Privacy Policy

JUCEY ("JUCEY", "we") is the data controller for the personal data we collect via https://jucey.app and the JUCEY application. For GDPR purposes you can reach us at privacy@jucey.app.

Account data (you provide it)

• Name, email, profile image (via Clerk).
• Authentication credentials are managed by Clerk; we never see your password.
• Onboarding answers (platform focus, goals, inspirations).
• Connected social handles (LinkedIn, X) you paste during onboarding.

Content you create

• Saved clips from the browser extension.
• Voice and text notes (audio is transcribed via Whisper, then stored as text).
• Generated drafts and your approve/reject decisions.
• Voice profile derived from your scraped public posts.

Browser extension signals

• Anonymous engagement signals (default ON): author handle, hashtags, dwell time, and whether you engaged — never the post URL, post body, or your identity. 7-day raw retention.
• Engagement learning (default ON, per-user only): when you like / repost / comment / bookmark a post on LinkedIn or X, we capture the post body, author, hashtags, and your written reply, scoped to your account only. Never pooled. 90-day retention.
• Trend pool (default OFF, opt-in): public post metadata (URL, author, hashtags, engagement counts) of posts you scroll past, pooled with other users — never the post body, never tied to your identity. 28-day retention.
• Full per-toggle disclosure lives at /privacy/extension.

Usage data (collected automatically)

• IP address, user agent, device session metadata (for security and rate limiting).
• Page views and feature usage events (PostHog, optional).
• Error and performance traces (Sentry, optional).

Billing data (handled by Stripe)

• Stripe customer + subscription IDs.
• Billing country (for tax).
• We never see or store full payment-card details — Stripe is PCI DSS Level 1 certified.

• Provide the Service: generate drafts, score juiciness, train your voice profile, run Daily Juice.
• Personalization: the longer you use JUCEY, the better the voice profile gets — that's the product.
• Security & abuse prevention: rate limiting, anomaly detection, audit trails.
• Billing: subscription management via Stripe.
• Transactional email: welcome, waitlist confirmation, payment-failed alerts, data-export delivery. We do not send marketing email without consent.
• Compliance: respond to legal requests where required by law.

We do not use your content to train any public AI model. When we call OpenAI, Anthropic, or other LLM providers, we use their API endpoints with training opt-out enabled.

• Contract: processing necessary to deliver the Service you subscribed to.
• Legitimate interest: security, fraud prevention, product improvement.
• Consent: optional analytics and any future marketing emails.
• Legal obligation: tax records, law-enforcement requests.

JUCEY uses the following sub-processors. Each has its own published privacy policy and security posture; data flows are limited to what each one needs to function.

• Account data is retained while your account is active.
• If you delete your account, we hard-delete every row tied to your userId in a single transaction (clips, drafts, notes, voice profile, embeddings, extension tokens, device sessions).
• Billing records are retained for 7 years where required by tax law (Stripe is the system of record).
• Webhook event logs (no PII; Stripe/Clerk event IDs only) are retained for 90 days for retry-dedup.

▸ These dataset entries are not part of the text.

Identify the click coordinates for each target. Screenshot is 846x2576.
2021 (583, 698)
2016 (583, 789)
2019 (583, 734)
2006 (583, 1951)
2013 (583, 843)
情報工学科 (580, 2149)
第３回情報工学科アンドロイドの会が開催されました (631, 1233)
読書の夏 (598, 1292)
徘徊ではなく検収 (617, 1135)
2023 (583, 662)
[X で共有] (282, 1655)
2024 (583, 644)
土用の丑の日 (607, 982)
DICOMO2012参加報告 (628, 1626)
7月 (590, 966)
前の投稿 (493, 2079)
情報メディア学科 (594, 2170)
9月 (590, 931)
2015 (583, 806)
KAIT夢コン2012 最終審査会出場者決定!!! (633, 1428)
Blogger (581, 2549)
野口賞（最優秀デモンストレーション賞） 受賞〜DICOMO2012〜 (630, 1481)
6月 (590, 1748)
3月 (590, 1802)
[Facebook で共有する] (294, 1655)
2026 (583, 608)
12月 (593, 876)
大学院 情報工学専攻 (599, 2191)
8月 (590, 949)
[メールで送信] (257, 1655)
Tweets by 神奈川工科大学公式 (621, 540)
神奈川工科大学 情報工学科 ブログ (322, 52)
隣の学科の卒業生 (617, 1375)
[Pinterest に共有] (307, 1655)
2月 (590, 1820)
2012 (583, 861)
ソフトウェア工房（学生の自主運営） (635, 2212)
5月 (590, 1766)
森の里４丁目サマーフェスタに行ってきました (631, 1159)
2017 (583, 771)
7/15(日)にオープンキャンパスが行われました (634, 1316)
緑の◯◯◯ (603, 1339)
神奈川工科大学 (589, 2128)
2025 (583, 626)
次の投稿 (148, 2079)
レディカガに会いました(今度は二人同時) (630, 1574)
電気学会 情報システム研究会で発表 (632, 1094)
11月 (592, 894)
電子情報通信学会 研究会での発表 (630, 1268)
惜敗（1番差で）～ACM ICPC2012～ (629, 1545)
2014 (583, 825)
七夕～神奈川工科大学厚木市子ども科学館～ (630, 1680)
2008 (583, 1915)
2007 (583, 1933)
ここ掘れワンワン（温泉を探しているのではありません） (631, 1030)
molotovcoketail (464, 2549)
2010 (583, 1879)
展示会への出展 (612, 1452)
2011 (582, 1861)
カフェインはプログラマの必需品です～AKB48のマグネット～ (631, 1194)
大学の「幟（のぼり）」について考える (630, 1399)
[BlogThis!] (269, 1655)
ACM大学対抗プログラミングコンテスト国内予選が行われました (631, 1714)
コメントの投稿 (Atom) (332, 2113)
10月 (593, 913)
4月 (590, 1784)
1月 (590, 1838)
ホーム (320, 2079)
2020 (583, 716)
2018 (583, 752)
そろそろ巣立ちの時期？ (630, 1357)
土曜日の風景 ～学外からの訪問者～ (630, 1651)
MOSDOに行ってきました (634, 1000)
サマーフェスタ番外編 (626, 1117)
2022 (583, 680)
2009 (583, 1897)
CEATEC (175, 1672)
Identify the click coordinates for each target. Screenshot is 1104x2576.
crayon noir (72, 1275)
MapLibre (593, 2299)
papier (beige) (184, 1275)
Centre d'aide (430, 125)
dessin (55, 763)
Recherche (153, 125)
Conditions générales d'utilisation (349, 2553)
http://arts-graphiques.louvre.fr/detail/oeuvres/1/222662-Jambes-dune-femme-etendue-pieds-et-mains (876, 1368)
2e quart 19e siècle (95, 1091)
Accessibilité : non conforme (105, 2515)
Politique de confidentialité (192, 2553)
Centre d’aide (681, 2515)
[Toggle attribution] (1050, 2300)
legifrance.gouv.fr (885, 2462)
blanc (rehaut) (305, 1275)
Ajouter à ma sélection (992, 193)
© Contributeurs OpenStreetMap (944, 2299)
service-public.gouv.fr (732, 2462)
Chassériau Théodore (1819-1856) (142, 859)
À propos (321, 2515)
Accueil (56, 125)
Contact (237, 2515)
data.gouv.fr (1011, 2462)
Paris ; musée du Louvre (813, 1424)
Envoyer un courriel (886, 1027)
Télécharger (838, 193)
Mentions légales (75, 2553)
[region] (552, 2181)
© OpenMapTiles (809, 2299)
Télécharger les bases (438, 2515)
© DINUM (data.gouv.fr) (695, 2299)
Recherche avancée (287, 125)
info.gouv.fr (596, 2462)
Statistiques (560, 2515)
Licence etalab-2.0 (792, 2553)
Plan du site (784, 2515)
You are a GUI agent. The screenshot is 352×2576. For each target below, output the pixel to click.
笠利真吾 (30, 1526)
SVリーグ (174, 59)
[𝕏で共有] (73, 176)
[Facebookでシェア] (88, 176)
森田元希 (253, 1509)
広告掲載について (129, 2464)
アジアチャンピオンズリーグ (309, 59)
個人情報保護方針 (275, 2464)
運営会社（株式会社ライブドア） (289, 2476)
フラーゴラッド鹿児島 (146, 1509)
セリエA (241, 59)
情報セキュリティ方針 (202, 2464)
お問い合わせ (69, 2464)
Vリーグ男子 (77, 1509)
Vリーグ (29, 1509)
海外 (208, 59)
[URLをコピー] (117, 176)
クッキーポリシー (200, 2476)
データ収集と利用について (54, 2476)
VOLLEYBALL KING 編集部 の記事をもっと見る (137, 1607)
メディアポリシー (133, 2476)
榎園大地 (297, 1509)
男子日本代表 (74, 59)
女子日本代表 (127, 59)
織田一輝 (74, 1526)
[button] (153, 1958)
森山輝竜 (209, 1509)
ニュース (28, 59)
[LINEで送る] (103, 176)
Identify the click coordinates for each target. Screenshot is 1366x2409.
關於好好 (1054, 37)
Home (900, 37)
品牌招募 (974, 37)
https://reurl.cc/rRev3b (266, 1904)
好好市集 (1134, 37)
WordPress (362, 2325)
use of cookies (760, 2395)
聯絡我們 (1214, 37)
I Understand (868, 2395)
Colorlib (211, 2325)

Under GDPR, CCPA, UK GDPR, and similar laws, you have the right to:

• Access: request a copy of the data we hold about you.
• Export (data portability): download your data via the self-serve POST /api/account/export endpoint, accessible from Settings.
• Correct: update inaccurate data via Settings or by emailing us.
• Delete (right to erasure): self-serve via Settings → Delete Account, which calls POST /api/account/delete.
• Object / restrict: object to processing or restrict it; email us.
• Lodge a complaint: with your local data-protection authority. EU users may also contact ours (TBD; we will publish the DPO contact when one is engaged).
• Opt out of sale (CCPA): we do not sell personal information; nothing to opt out of.

To exercise any right, email privacy@jucey.app. We respond within 30 days (45 for complex requests, with notice).

Our infrastructure runs on Railway in the United States. Several sub-processors process data in the US and EU. For transfers out of the EEA we rely on the European Commission's Standard Contractual Clauses with each sub-processor.

We use a minimal set of strictly-necessary cookies (Clerk session, CSRF). PostHog analytics cookies are set only if you opt in. We do not use advertising cookies or third-party trackers.

JUCEY is not directed to anyone under 18 (or the local age of majority). We do not knowingly collect data from children. If you believe a child has created an account, email us and we will delete it.

See /security for the full controls list — TLS 1.3, encrypted-at-rest storage, per-tenant row-level isolation, rate limiting, abuse detection, SSRF blocklist with DNS-rebind defense, signature-verified webhooks. Report vulnerabilities to security@jucey.app.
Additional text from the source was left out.